16. Una composición farmacéutica que comprende la molécula que se une a CD3 de conformidad con cualquiera de las reivindicaciones 1-15, y un vehículo, excipiente o diluyente aceptable desde el punto de vista farmacéutico.

17. La molécula que se une a CD3 de conformidad con cualquiera de las reivindicaciones 1-15 o de la composición farmacéutica de conformidad con la reivindicación 16, para su uso en el tratamiento del cáncer o una enfermedad autoinmune o inflamatoria.
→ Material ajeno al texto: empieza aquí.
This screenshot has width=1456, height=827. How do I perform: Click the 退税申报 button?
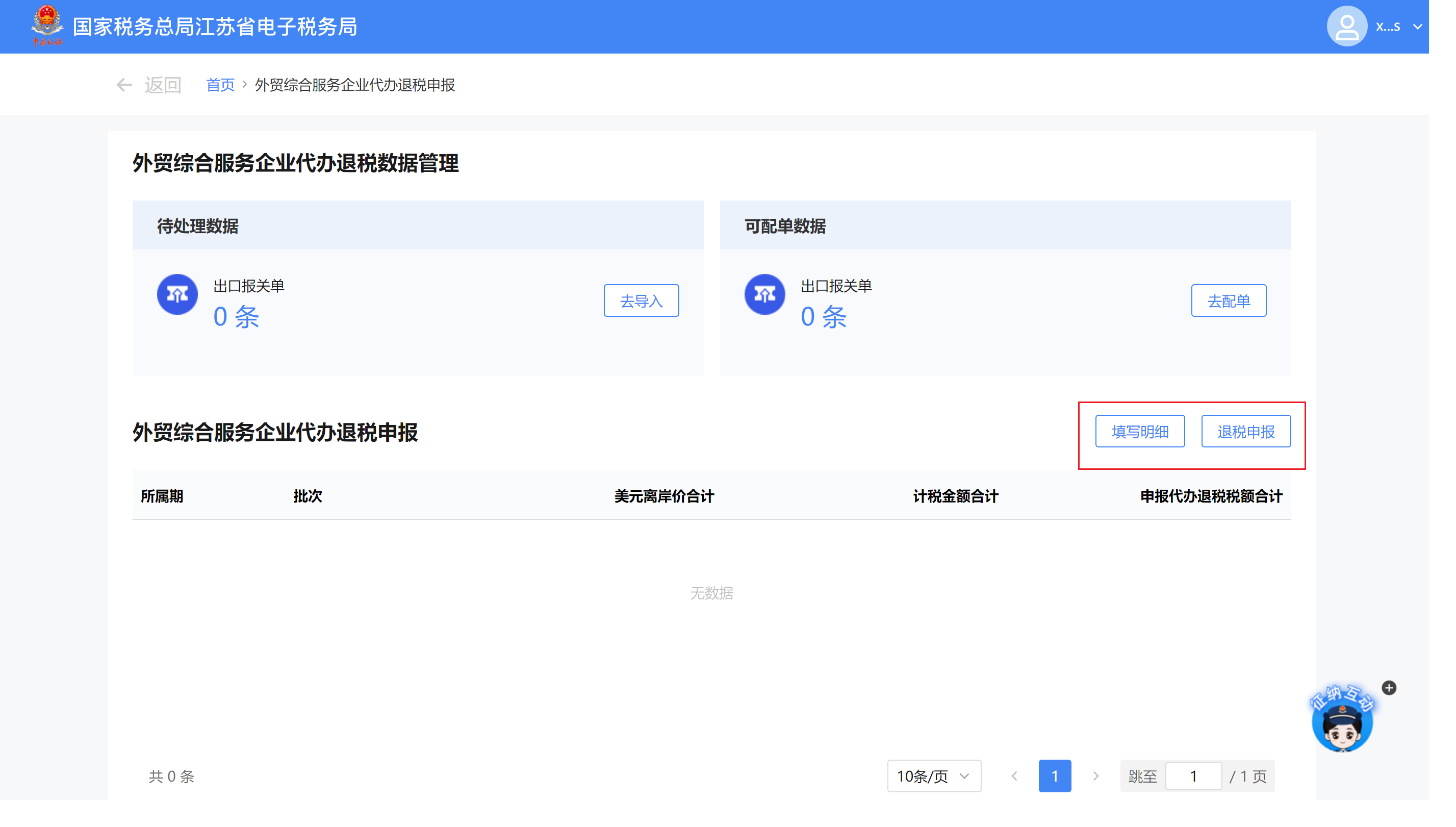[1245, 432]
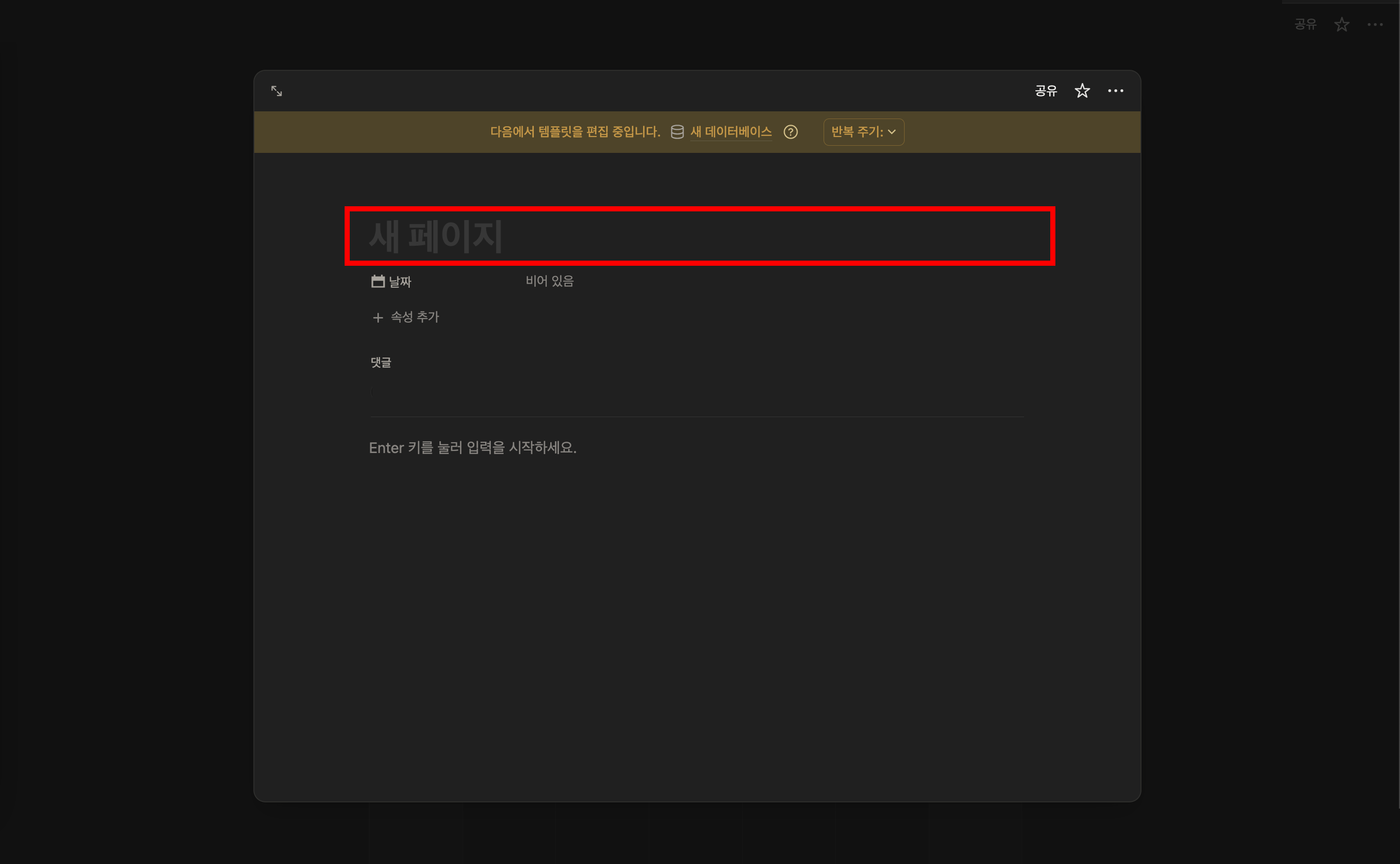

18. La molécula que se une a CD3 o la composición farmacéutica para el uso de la reivindicación 17, en donde dicha enfermedad autoinmune o inflamatoria se selecciona del grupo que consiste en: diabetes dependiente de insulina tipo I, artritis reumatoide, lupus eritematoso sistémico, esclerosis múltiple, enfermedad inflamatoria intestinal, miastenia grave, enfermedad celíaca, Síndrome de Sjogren, enfermedad de Grave, enfermedad de Crohn, hepatitis autoinmune, psoriasis, artritis psoriática, asma, rinitis alérgica, efectos del transplante de órganos, o enfermedad de huésped vs. injerto (GVHD).

19. La molécula que se une a CD3 o la composición farmacéutica para el uso de la reivindicación 18, en donde dicha enfermedad autoinmune o inflamatoria es diabetes dependiente de insulina tipo I.